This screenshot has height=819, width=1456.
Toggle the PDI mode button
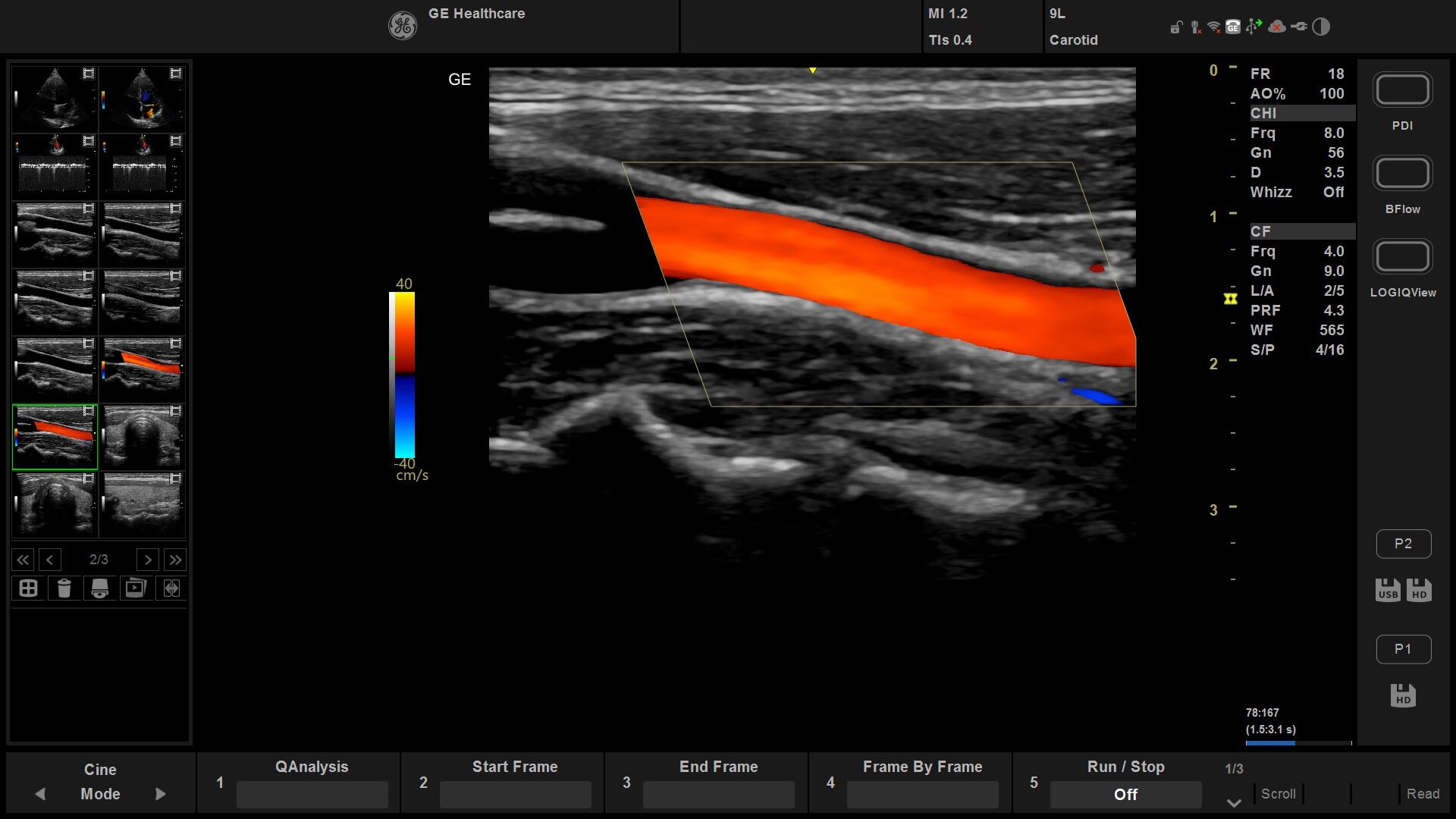point(1402,90)
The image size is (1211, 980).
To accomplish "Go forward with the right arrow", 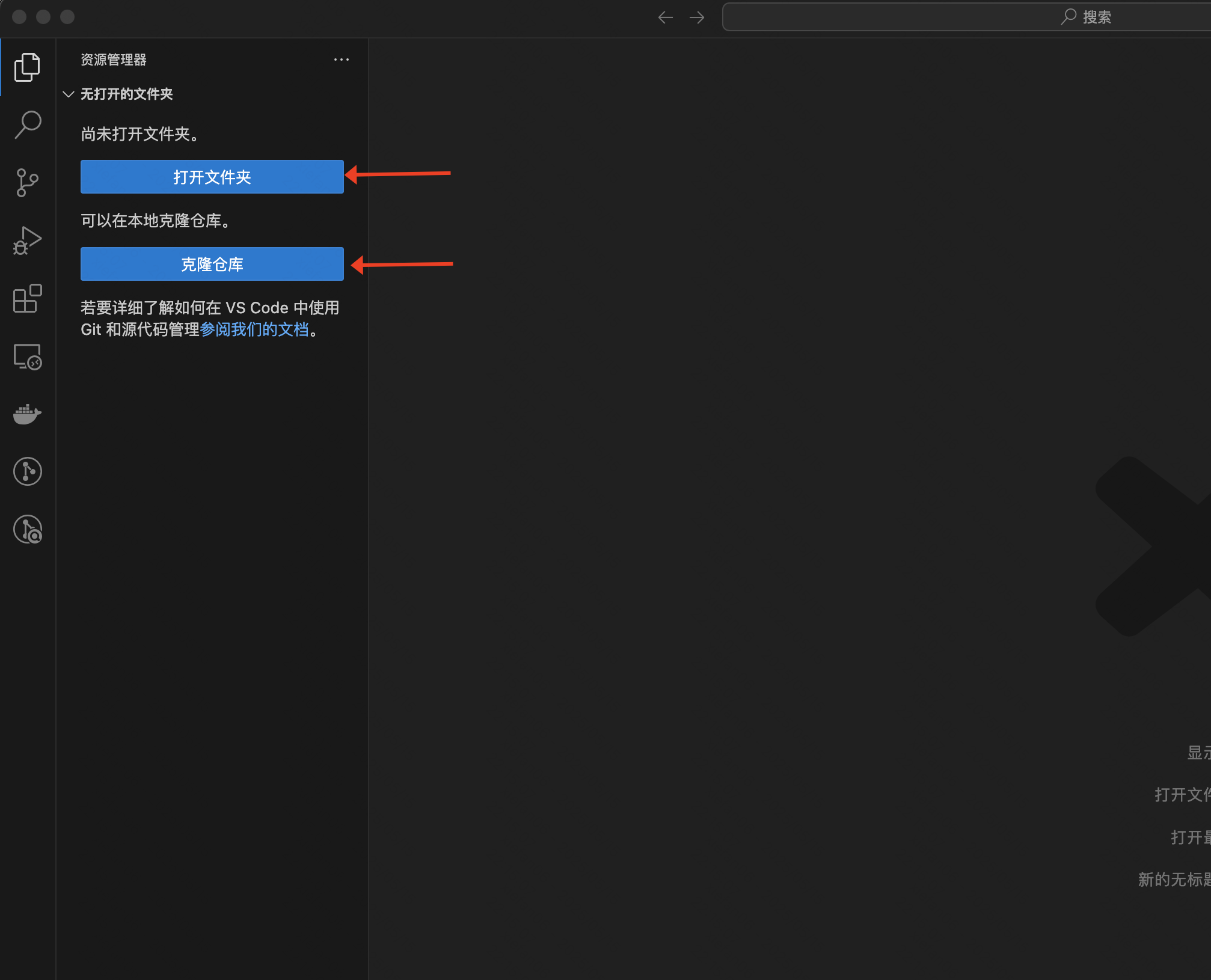I will pos(697,17).
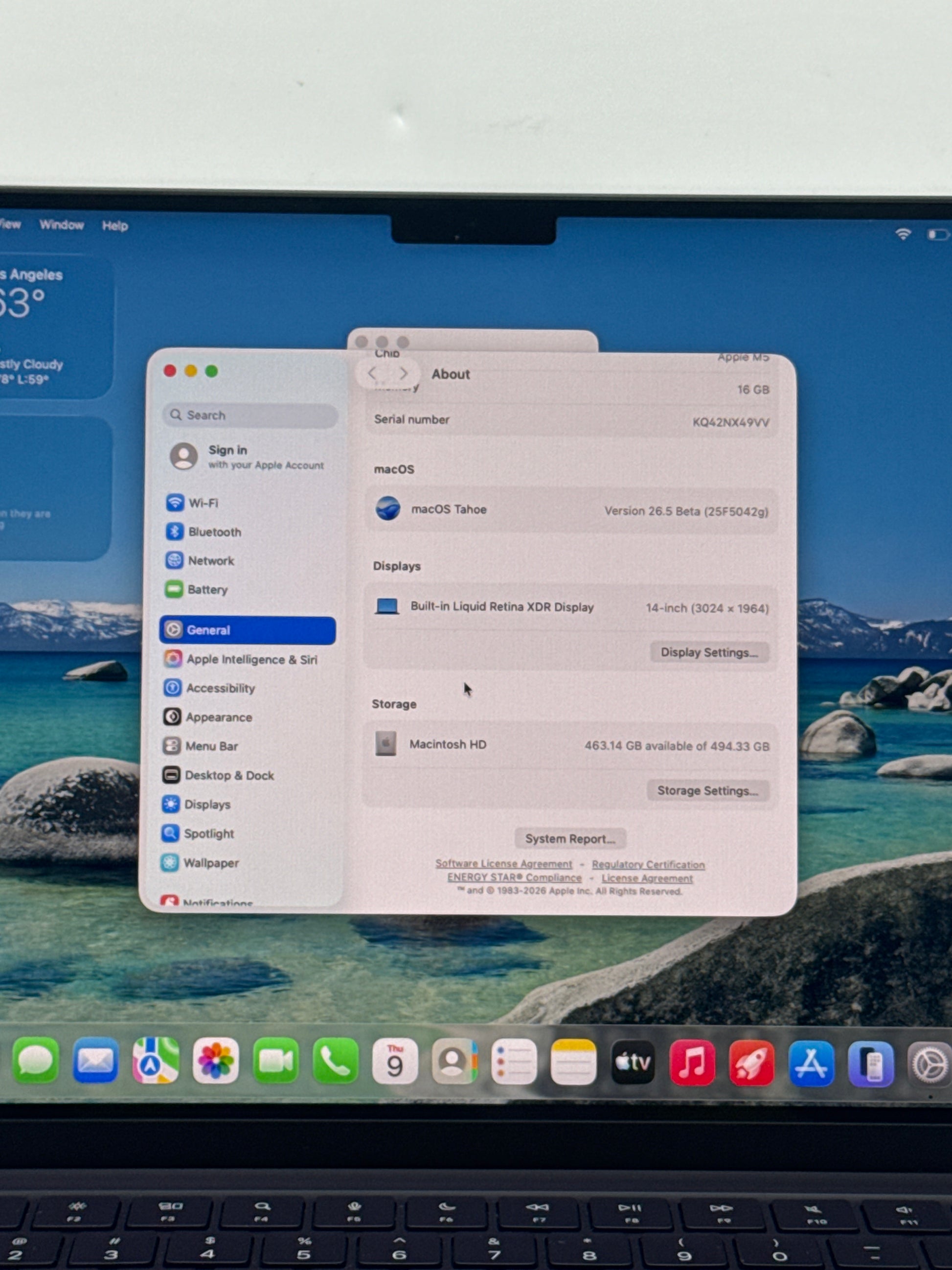Click the back navigation chevron
This screenshot has width=952, height=1270.
coord(372,374)
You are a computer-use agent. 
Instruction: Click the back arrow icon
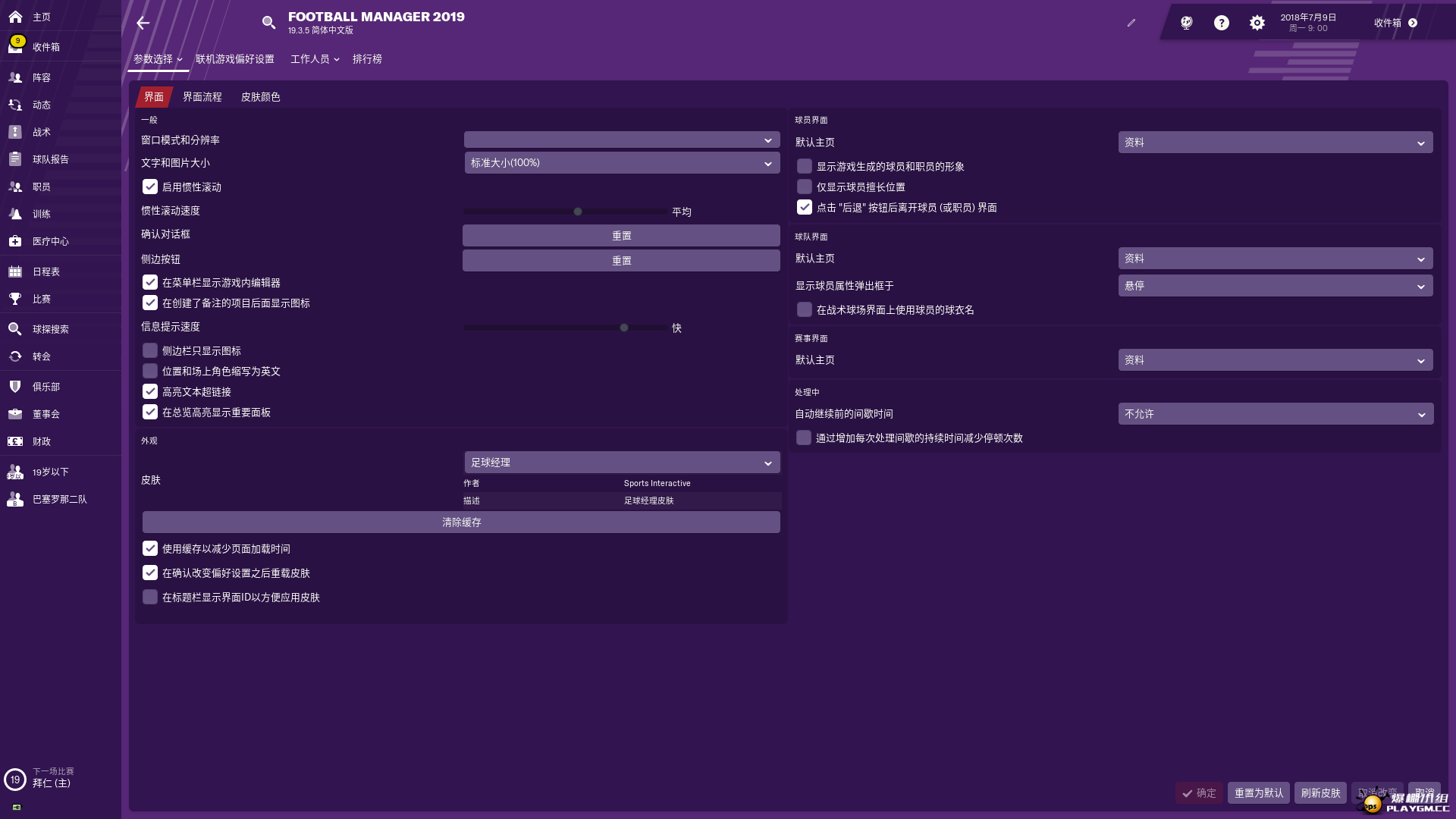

────────────────────

# PROBLEM DESCRIPTION:
Exactly the lines from the start of the entries above through the line with "The image size is (1211, 980)." should be reproduced, and nothing else; drop the pictures.

# YOUR SOLUTION:
This screenshot has height=819, width=1456.
Toggle the PDI mode button
point(1402,90)
The image size is (1211, 980).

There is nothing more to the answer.